A close-up of a white plate with a red-brown rim filled with a quinoa salad, showing a mix of small, round, light beige quinoa grains evenly spread throughout. The salad includes beige chickpeas, black beans, small red tomato halves, finely chopped red onions, bright orange pieces, and bits of chopped green herbs scattered evenly. The salad has a fresh, moist texture with visible small vegetable pieces balanced in color.
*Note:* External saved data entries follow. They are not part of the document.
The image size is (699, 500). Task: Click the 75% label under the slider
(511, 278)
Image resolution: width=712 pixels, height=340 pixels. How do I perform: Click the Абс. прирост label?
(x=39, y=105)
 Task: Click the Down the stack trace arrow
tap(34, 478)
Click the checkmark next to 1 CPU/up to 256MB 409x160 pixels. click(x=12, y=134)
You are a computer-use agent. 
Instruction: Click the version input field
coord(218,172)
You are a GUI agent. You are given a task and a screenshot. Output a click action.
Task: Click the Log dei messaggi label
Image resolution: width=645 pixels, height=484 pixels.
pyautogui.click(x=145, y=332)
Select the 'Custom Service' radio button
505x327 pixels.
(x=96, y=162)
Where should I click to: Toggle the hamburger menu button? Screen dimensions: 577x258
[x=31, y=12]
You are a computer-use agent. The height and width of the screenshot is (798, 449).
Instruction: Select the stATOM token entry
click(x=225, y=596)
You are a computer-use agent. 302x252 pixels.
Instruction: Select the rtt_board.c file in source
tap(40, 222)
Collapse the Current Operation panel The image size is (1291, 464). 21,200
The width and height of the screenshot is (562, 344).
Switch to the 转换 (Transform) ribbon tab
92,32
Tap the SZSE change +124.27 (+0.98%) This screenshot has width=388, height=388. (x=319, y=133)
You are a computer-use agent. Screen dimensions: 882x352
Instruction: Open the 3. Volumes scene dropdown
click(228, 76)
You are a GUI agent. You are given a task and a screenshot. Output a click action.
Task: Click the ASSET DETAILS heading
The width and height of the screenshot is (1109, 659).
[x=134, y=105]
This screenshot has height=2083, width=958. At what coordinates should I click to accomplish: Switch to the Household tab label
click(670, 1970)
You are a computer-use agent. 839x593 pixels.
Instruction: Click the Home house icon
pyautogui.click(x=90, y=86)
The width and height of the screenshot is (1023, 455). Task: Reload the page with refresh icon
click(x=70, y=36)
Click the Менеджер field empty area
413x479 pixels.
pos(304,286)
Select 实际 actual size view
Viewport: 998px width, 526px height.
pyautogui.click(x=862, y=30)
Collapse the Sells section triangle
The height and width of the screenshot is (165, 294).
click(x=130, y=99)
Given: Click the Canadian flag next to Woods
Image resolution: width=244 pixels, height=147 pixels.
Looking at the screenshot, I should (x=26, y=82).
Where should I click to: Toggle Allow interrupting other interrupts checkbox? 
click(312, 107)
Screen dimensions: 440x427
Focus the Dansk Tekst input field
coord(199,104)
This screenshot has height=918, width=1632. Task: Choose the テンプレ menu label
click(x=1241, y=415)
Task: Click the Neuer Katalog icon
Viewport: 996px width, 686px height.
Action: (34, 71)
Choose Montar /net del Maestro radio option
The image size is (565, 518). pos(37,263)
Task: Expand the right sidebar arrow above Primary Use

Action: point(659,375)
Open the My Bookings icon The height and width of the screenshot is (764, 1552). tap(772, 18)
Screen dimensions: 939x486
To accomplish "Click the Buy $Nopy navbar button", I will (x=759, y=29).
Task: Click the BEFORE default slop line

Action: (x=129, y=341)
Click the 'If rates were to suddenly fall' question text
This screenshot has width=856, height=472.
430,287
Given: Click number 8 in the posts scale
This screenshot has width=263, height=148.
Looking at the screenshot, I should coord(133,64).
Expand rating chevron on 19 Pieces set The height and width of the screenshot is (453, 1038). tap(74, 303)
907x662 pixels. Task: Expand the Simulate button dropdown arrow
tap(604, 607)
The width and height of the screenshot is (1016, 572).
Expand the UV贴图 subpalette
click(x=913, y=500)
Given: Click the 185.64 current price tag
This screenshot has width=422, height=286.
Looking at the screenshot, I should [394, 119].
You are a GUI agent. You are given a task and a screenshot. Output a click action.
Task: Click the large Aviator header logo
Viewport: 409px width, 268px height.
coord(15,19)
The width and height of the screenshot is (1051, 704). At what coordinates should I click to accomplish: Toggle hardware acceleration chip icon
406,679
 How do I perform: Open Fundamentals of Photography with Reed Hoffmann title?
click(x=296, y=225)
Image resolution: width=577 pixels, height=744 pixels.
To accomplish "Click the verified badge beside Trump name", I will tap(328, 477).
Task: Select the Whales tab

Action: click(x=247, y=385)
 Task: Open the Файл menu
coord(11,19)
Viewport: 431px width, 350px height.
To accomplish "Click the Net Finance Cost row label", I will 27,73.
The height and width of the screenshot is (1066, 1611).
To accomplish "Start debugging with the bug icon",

The plate sits on a white marbled surface. photo taken with an iphone --ar 4:5 --v 7

Ingredients

  • 2 cups of cooked quinoa
  • 15 ounces of black beans (drained)
  • 15 ounces of garbanzo beans (drained)
  • ½ cup of finely diced red onion
  • ½ cup of finely diced red bell pepper
  • 1 cup of halved cherry or grape tomatoes
  • ¼ cup of minced cilantro
  • Salt (to taste, about 1 to 2 teaspoons)
  • Juice of a lime (optional)

Instructions

  1. Step 1: In a large bowl, combine the cooked quinoa, black beans, garbanzo beans, red onion, red bell pepper, tomatoes, and cilantro.
  2. Step 2: Season with salt and add lime juice if using. Stir well to mix all ingredients evenly.
  3. Step 3: Chill the salad for at least 30 minutes to allow the flavors to meld before serving.

Tips & Variations

  • Add diced avocado or corn for extra texture and creaminess.
  • Use fresh lime juice for a bright, acidic kick that enhances the flavors.
  • For a spicier twist, sprinkle in some chopped jalapeños or a dash of chili powder.

Storage

Store the salad in an airtight container in the refrigerator for up to 3 days. It is best enjoyed chilled. Stir before serving and add extra lime juice or salt to refresh the flavors.

How to Serve

A clear glass bowl holds a fresh salad with several layers of ingredients visible: a base of light beige quinoa grains mixed with light yellow chickpeas, dark brown black beans, bright red halved cherry tomatoes, finely chopped orange carrots, bits of purple red onion, and small green herb pieces sprinkled throughout. A silver spoon is inside the bowl on the right side. The bowl is placed on a white marbled surface, making the colors of the salad stand out clearly. photo taken with an iphone --ar 4:5 --v 7

Serve this delicious recipe with your favorite sides.

FAQs

Can I use other grains instead of quinoa?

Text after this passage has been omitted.